岩波幼稚園では、作品展が近づくと木工をやります。釘打ち、のこぎりなど見ていて危なっかしい時もありますが、とにかくやってみます。案の定、手に釘を刺したりかなづちで指を打ったり、のこぎりで手をひいたり、血が出たり滲んだりします。それでも子どもたちは果敢に挑戦し、痛い目を見ながら「そうか!こうやれば出来るのか!」と文字通り体得していくわけです。無理に教え込んだことと違い、そうやって体験を通して頭と体で覚えたことは一生ものになります。

また今、ものすごい勢いで子どもの運動能力が落ちてきています。逆に体格の面では、どんどん良くなってきています。その結果、骨折する子ども、頭部損傷の子どもが増えている、つまり大きな怪我が増えているのが現状です。転ぶだけで骨折する子ども、転んで手をつけないで鼻を骨折する子どもなどなど・・・高さの感覚も弱くなってきています。どのくらいから飛び降りたら大丈夫で、どのくらいなら無理という判断ができず、当然わかりそうな危険なところから落ちて大怪我をする子どももいます。

こういった面でも、実際にころんだりけがをしたり痛い思いを体験しながら、自分自身で、ではどうやったら危なくないのか、痛い思いをしないですむのか考えていくのです。谷田貝公昭先生は、「大怪我しない程度にケガをするのが子どものしごとである。」とおっしゃっています。

けんかもそうです。
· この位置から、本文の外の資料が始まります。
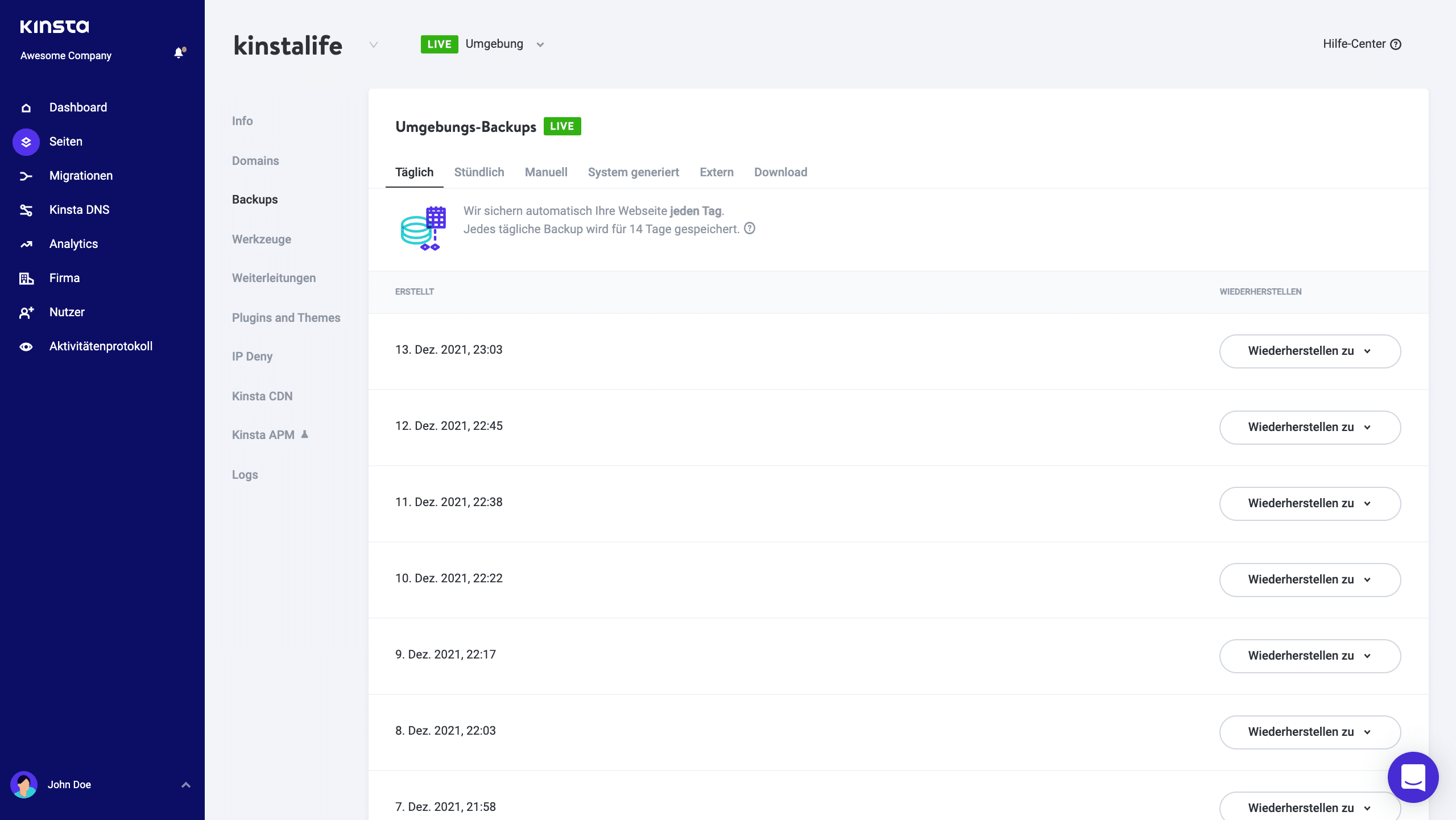The image size is (1456, 820).
Task: Click the tooltip icon next to backup retention text
Action: click(x=749, y=229)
子ども達は集団生活や兄弟などの中で、けんかやトラブルを通して、泣いたり笑ったり困ったり怒ったり仲直りしたりしながら、ではお友達や周りの人とどうやったら仲良くできるのか、どういう方法をとれば自分の思いがうまく他人に伝わるのか、学んでいくのです。

命の問題にしてもまたしかり。花々や虫達の感触や弱さ、これに触れないまま大きくなってしまうと、命の大切さやはかなさは、口でいくら説明してもなかなか理解できないでしょう。

そういう体験が不足したまま大人になってしまったらどうなるのでしょう?たとえば、けんかもしたことがなく、たたいたりたたかれた経験もなく大人になってしまったら?人生に揉め事はつき物です。大きくなって体力がついてから、もめごとを収める方法も知らずなぐられた痛みも知らなかったら、カッとなって殴りあい大変なことになってしまいます。実際そういう話はしょっちゅうニュースでやっています。

幼児期においてはご家庭でも、出来るだけ色々な体験をさせてあげてください。それも本人の五感を使った実体験でなければなりません。特に外遊びの大切さ。歩き、走ること、いたずら、けんかなど、その他なにげない日常の遊びでも構いません。根気よく繰り返せばその能力に応じて、出来るようになってくるのが子どもです。見守れる範囲では、極力見守りたいものです。

ただし、命に関わるようなこと、特に危険度が高いことなどは即座に判断してやめさせることは言うまでもありません。